MATERIAL SUPPLIED →
^^^^

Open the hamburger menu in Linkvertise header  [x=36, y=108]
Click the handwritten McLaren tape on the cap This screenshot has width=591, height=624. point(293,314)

^^^^

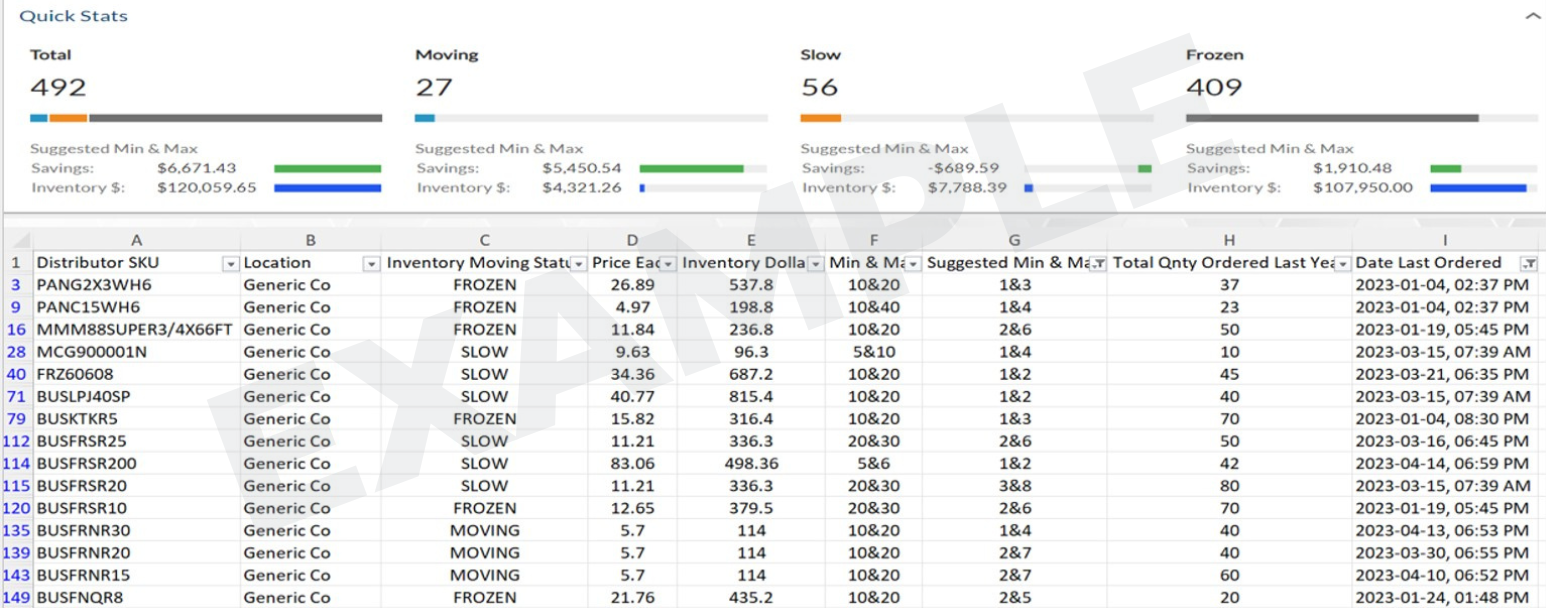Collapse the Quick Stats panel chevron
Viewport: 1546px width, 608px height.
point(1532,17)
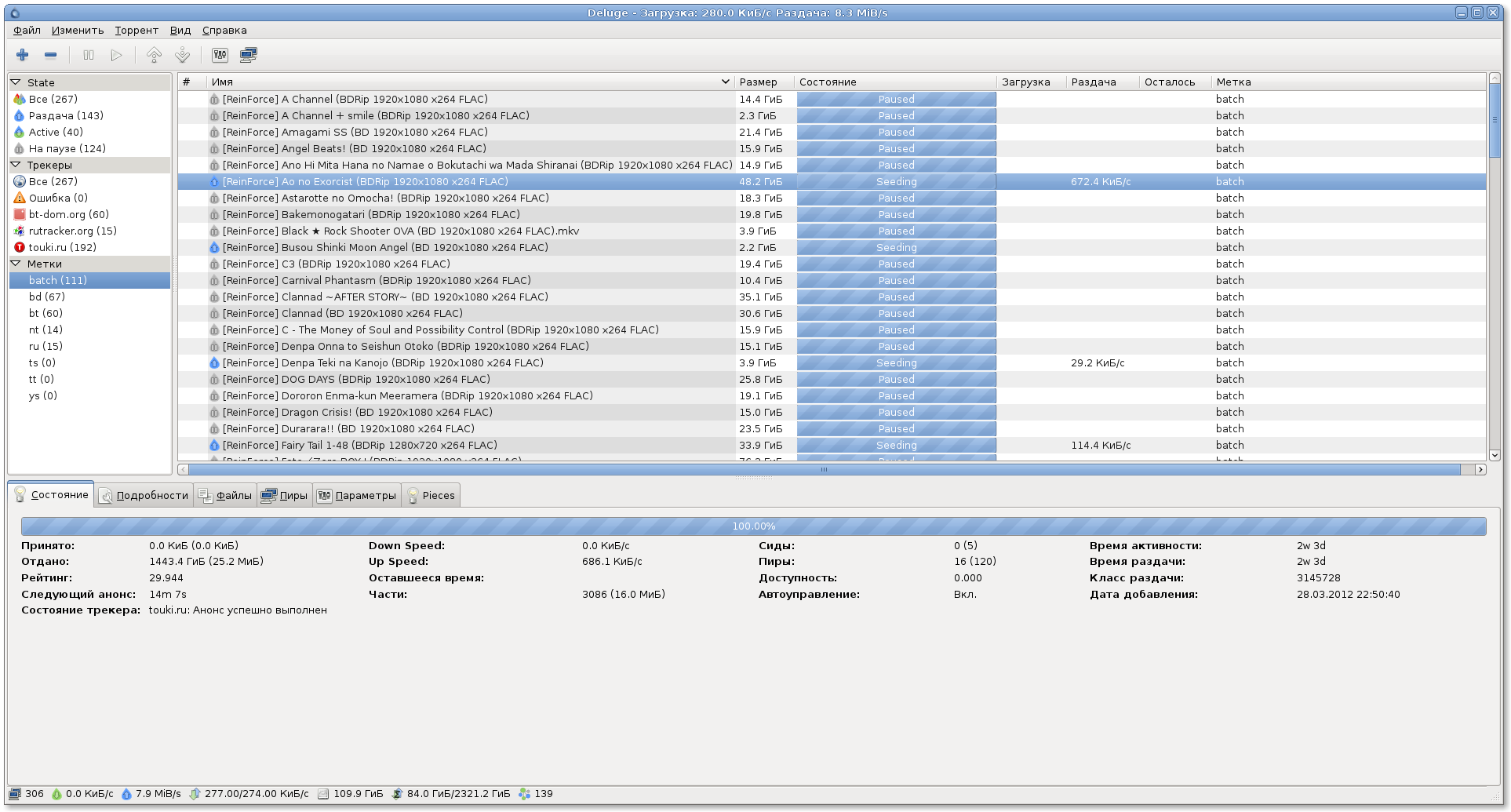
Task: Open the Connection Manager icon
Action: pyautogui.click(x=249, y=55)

^^^^

AIM OF THE TASK →
Turn the records starting at the line that contains "Open the hamburger" and ending at the line that contains "Click the handwritten" into a numbered list, leaving out any blank lines.

SOLUTION TO THIS EXERCISE →
1. Open the hamburger menu in Linkvertise header  [x=36, y=108]
2. Click the handwritten McLaren tape on the cap This screenshot has width=591, height=624. point(293,314)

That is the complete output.